## Actions to take:
a: Decide whether each statement agrees with the piece on nutritional privilege below. Answer yes or no for each, and quote the words from the piece that settle it. (i) The author eats porridge made from oats for breakfast. (ii) The author is about to travel to Canada. (iii) The author found it easy to match the production costs of Kansas wheat.
b: The piece on nutritional privilege below names the areas that Milling4Life will look closely at. List every one of them.

## Given passage:
'''

March 27, 2017

27/03/2017: A perspective on nutritional privilege

by Clifford Spencer, Goodwill Ambassador, NEPAD, and Chairman, Milling4Life

The chilly UK weather in February ensures that my Scottish ancestry demands porridge made from nutritious oats for my daily breakfast
 
Clifford Spencer

This feat of nature in the production of the crop of oats and its conversion into porridge provides nutritious and long lasting daily sustenance, as well as gut health that I have come to take for granted from early childhood.

My now regular visits to developing countries are a constant reminder that mine is a privileged existence and diet.

One that vast areas of the planet and its peoples can only dream of, with way too often not only adults but vulnerable young children going without as they set out on their daily journey to survive and hopefully prosper.

Indeed, without food for their children many developing country schools attract very few attendees and education suffers, along with the development of whole countries and their vital economies.
 

That situation comes as a stark reminder to the importance of the milling industry, and that production and making available on a daily basis a suite of nutritious milling products is not only a matter of satisfying taste but in many parts of the world the basis of life itself as well as that of national development.

The driving force of Milling4Life
This is the fundamental driver and basis of ‘Milling4Life’, for this reason we will be looking closely at areas such as developing milling skills, equipment and in-country facilities for a wider range of crops than that which are currently covered.

In particular those that form the basis of agricultural production in many developing countries but currently struggle to function compared to those with developed nutritious and efficient food chains.

In a few days’ time I will set off on a journey to the United States, and during my stay I will witness the very latest and best of milling technology in the state of Kansas, who produce the most economic wheat as a farm crop in the world.

How do I know that? Well I spent most of my farming career attempting to match the production costs of Kansas’s wheat regularly achieved by its expert farmers, and frustratingly found it more than difficult to achieve!

'''

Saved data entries
'''

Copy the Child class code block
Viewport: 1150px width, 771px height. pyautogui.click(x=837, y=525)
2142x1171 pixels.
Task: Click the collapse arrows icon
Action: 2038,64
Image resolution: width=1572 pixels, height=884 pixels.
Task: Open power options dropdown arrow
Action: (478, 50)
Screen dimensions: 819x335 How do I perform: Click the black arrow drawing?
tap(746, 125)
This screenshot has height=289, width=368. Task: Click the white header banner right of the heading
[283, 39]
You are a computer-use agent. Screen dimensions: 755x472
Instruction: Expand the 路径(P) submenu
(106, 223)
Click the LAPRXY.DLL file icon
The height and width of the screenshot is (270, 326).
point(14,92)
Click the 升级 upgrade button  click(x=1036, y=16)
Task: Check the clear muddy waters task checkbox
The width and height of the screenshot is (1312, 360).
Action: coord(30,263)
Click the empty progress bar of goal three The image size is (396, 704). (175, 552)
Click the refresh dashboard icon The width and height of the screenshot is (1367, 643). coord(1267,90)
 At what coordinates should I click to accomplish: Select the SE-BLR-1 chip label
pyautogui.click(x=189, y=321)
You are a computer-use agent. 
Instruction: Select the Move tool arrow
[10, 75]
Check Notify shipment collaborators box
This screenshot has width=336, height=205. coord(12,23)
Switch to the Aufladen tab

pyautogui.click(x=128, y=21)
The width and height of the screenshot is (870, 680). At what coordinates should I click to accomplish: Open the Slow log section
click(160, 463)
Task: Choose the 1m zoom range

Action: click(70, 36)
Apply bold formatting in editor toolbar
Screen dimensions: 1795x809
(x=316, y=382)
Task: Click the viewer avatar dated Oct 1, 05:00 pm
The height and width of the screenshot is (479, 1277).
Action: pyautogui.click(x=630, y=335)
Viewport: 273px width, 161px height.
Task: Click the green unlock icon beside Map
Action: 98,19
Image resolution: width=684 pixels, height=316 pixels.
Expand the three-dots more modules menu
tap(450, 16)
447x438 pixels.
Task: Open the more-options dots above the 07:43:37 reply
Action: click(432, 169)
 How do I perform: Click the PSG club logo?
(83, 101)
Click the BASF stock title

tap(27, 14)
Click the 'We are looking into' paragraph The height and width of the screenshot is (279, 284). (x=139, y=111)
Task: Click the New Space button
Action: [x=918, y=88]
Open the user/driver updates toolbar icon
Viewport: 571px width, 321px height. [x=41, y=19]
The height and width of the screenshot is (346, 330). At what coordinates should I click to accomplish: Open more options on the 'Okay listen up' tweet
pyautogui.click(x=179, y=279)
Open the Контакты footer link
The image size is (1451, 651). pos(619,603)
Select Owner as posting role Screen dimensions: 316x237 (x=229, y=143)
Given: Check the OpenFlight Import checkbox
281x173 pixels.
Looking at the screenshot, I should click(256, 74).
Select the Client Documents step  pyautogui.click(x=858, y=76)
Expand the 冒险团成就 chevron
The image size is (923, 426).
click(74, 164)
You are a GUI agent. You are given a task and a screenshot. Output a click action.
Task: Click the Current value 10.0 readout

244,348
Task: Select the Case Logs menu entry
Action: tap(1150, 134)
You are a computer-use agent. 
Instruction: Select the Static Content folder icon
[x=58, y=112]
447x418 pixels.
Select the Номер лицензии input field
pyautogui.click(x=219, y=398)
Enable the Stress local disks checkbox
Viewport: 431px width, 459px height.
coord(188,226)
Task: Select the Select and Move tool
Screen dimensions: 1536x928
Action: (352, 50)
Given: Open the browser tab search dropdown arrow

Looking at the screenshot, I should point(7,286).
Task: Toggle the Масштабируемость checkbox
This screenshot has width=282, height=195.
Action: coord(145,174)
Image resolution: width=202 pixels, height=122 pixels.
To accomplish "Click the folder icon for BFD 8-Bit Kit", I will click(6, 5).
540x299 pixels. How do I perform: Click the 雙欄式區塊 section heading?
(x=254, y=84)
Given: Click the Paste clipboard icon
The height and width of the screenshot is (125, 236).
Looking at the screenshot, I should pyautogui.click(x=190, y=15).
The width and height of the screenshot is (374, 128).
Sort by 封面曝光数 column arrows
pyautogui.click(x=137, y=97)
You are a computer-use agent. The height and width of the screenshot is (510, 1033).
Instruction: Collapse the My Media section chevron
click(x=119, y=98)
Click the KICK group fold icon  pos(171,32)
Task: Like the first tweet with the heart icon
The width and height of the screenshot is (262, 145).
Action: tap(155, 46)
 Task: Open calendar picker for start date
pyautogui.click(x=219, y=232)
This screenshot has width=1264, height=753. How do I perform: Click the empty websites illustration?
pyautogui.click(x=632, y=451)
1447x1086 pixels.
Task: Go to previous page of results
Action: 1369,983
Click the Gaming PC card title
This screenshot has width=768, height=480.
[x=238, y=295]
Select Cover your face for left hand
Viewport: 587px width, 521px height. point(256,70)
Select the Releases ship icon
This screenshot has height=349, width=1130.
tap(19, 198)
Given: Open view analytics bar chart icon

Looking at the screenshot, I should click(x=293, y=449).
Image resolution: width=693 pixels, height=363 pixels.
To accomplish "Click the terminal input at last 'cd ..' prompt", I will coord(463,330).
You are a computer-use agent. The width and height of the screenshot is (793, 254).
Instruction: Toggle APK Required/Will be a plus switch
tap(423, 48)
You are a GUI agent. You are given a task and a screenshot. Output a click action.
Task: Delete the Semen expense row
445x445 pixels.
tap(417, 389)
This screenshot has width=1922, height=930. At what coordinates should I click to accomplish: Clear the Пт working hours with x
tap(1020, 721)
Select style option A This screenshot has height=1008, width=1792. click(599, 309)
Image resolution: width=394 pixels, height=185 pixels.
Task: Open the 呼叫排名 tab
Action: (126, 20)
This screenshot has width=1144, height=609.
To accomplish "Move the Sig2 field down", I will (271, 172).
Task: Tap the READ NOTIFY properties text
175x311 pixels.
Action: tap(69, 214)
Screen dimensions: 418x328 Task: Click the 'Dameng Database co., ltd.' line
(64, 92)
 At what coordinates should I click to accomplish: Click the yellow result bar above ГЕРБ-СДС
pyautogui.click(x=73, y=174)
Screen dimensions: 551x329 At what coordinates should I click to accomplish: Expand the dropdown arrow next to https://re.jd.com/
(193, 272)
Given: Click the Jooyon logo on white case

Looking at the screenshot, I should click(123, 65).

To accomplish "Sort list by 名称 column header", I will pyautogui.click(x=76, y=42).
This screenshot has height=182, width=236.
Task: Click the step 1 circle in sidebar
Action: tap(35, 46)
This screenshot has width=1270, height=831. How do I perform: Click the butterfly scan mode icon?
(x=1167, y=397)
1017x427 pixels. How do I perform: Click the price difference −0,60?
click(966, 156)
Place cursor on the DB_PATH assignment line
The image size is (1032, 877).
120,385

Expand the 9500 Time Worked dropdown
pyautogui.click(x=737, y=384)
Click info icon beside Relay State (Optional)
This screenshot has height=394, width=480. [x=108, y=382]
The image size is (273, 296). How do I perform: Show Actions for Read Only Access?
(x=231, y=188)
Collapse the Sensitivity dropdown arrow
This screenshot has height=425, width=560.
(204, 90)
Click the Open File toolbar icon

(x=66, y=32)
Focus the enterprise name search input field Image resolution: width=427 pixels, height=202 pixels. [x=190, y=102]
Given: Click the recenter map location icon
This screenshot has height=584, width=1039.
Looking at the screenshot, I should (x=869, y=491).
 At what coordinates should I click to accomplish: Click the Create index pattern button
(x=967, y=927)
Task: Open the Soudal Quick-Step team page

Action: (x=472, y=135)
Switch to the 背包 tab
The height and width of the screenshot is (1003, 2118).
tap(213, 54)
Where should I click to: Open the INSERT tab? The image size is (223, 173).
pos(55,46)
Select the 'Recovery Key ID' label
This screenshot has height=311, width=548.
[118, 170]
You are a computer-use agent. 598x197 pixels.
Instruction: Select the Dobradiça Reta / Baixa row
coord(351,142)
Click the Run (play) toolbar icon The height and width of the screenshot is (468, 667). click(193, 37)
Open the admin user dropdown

'''

## Responses:
a:
(i) Yes: "my Scottish ancestry demands porridge made from nutritious oats for my daily breakfast"
(ii) No: "I will set off on a journey to the United States"
(iii) No: "frustratingly found it more than difficult to achieve!"

b:
- Milling skills
- Equipment
- In-country facilities